*** Opening AVAILABLE DATA ***

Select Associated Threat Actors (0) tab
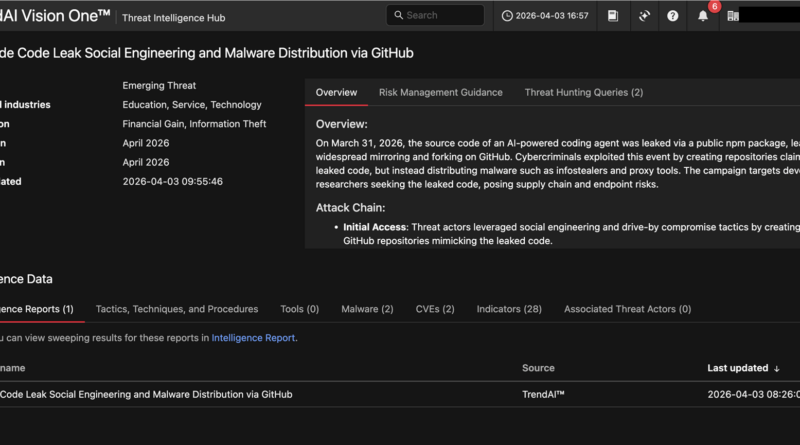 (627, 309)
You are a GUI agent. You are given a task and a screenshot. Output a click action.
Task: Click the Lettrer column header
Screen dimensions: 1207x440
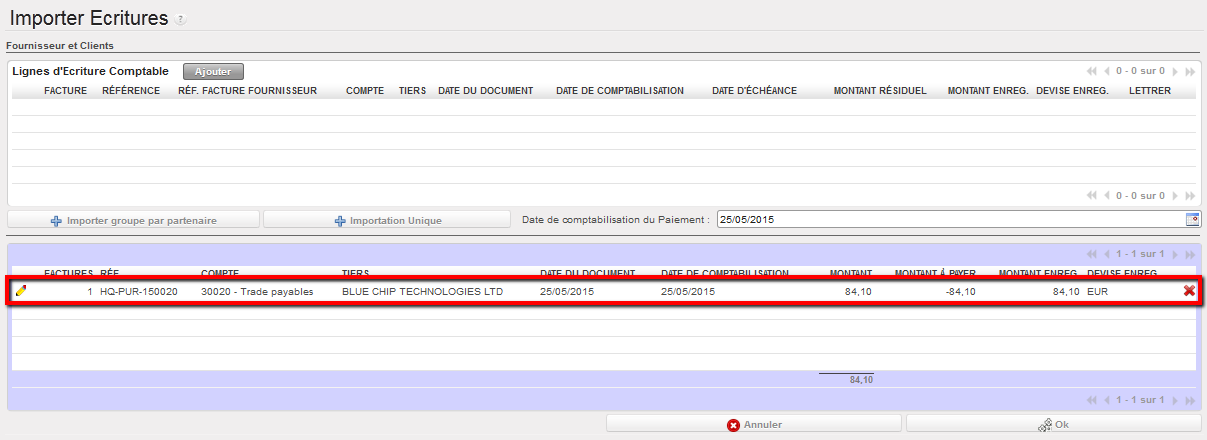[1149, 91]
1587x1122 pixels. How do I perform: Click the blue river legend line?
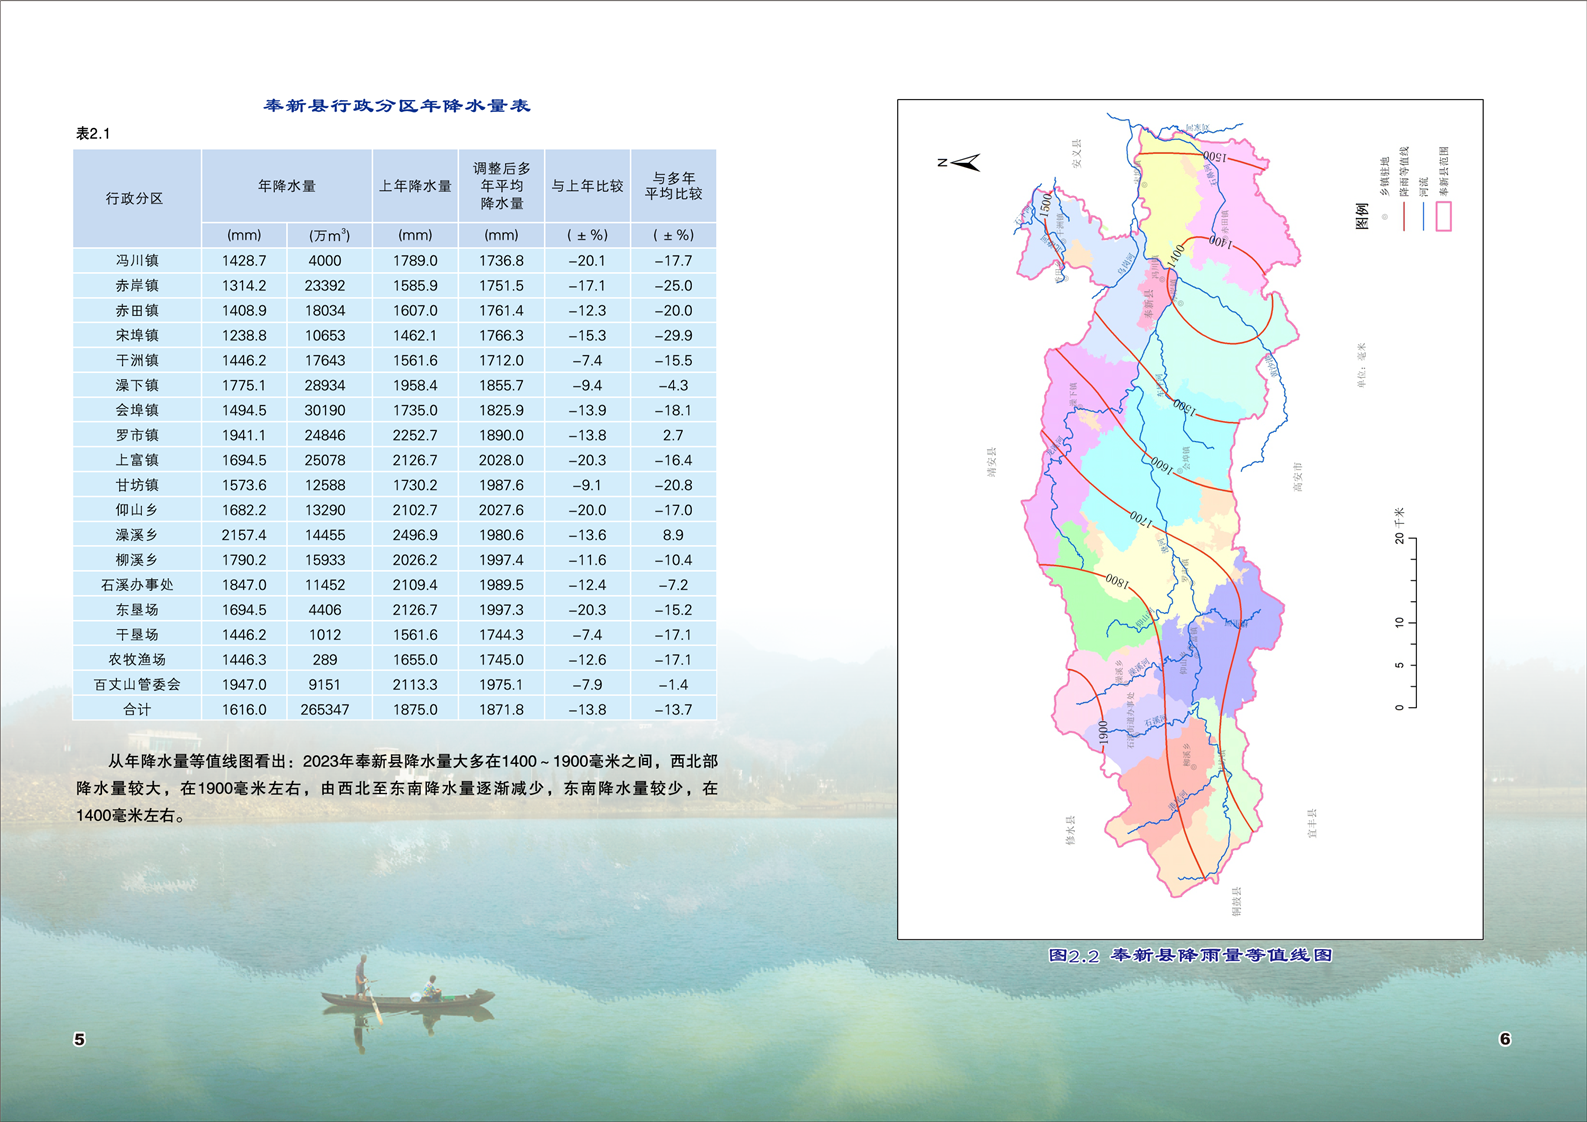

*** Closing AVAILABLE DATA ***

* _EXERCISE BRIEF_: Return the full listing above exactly as written, and omit the pictures.

* _COMPLETED TASK_:
Select Associated Threat Actors (0) tab
 (627, 309)
You are a GUI agent. You are given a task and a screenshot. Output a click action.
Task: Click the Lettrer column header
Screen dimensions: 1207x440
[1149, 91]
1587x1122 pixels. How do I perform: Click the blue river legend line?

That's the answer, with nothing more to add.